Cannot Use Queue Modal to Queue to a specific GPU

Same error using Muti-GPUs. Jobs can be finished when I used only one GPU.
And I can’t select the specific GPU.

Hi @FengjiangLiu,

It seems like you can’t select a specific GPU because the GPU information is not populated in the database. The function that populates this information auto-runs when you start cryoSPARC. If for some reason the function fails, it will fail silently. You can re-run the function itself and decode the error logs (by monitoring cryosparcm log command_core).

In a shell, run: cryosparcm cli "get_gpu_info()" && cryosparcm log command_core

You might see a traceback- if you know what the problem is, go ahead and fix it, otherwise post it here and I can suggest some next steps.

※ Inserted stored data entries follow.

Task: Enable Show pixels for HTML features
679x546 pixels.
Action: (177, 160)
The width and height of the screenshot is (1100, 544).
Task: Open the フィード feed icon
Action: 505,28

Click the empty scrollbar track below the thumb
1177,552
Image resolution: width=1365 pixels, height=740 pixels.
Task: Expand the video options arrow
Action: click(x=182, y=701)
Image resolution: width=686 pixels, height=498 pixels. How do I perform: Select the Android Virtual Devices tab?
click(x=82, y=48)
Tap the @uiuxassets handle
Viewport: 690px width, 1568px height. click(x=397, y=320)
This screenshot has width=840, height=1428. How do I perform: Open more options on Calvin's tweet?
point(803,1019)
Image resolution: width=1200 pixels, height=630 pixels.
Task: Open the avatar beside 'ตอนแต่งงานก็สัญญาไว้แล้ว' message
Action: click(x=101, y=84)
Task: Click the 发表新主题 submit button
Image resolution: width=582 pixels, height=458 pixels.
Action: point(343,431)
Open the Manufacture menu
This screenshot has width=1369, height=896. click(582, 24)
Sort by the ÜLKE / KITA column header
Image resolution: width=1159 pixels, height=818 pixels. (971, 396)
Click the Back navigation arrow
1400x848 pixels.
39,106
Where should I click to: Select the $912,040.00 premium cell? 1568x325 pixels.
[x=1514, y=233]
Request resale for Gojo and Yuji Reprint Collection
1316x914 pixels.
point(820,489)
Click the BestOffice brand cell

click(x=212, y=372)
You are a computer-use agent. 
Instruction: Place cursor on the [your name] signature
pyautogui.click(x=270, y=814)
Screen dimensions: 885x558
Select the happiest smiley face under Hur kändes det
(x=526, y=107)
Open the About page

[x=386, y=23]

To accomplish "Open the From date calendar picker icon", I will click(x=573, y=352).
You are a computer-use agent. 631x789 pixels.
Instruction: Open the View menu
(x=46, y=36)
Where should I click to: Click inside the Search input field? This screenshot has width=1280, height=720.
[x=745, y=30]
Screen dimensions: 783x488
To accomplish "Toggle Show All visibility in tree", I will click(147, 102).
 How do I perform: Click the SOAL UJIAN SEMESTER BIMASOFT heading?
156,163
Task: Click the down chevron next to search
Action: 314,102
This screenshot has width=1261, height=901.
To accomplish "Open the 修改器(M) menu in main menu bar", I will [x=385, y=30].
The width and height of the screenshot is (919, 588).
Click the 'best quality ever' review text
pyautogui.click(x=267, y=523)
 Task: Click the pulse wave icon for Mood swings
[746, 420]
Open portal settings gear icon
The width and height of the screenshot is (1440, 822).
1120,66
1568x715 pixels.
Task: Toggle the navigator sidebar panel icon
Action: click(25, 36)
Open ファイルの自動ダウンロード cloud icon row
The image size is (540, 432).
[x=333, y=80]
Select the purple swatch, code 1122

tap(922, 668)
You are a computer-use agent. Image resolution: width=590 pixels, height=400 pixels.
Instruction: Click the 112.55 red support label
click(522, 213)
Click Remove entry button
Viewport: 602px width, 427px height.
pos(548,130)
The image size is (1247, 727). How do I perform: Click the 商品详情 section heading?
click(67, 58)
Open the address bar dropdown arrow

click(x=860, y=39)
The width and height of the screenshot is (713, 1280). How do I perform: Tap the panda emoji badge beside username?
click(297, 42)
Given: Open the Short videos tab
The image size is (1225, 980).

I ran the command you have given. But I don’t know how to fix it. Could you give me some advice?

Hi @FengjiangLiu,

Looks like some sort of SSH error. From that machine, if you run ssh spuser@spgpu, do you get a Host Verification request? Or any other type of error?

Hi, @stephan


Just as same as former.

I noticed that when I upgrade cryoSPARC, many old software were upgraded too. If it is possible that something was changed about GPU or GPU detection.

Hi @stephan

I got the same problem on my ‘standalone’ machine. the sshuser@hostname can lead to the verification request.

Hi @FengjiangLiu,

You need password-less SSH access to this machine for the function to work properly.

Ensure that SSH keys are set up for the cryosparc_user account to SSH between the master node and the worker node without a password. From https://cryosparc.com/docs/reference/install/#remote-access:

Set up SSH keys for password-less access (only if you currently need to enter your password each time you ssh into the compute node).

  1. If you do not already have SSH keys generated on your local machine, use ssh-keygen to do so. Open a terminal prompt, and enter:

    ssh-keygen -t rsa -N "" -f $HOME/.ssh/id_rsa
    

    Note: this will create an RSA key-pair with no passphrase in the default location.

  2. Copy the RSA public key to the remote compute node for password-less login:

    ssh-copy-id remote_username@remote_hostname
    

    Note: remote_username and remote_hostname are your username and the hostname that you use to SSH into your compute node. This step will ask for your password.

Hi @hxn,

Thanks for reporting this. We’ll add a fix to ensure SSH is not used on standalone instances.

Hi @ sarulthasan

I can select a specific GPU now. Thanks a lot.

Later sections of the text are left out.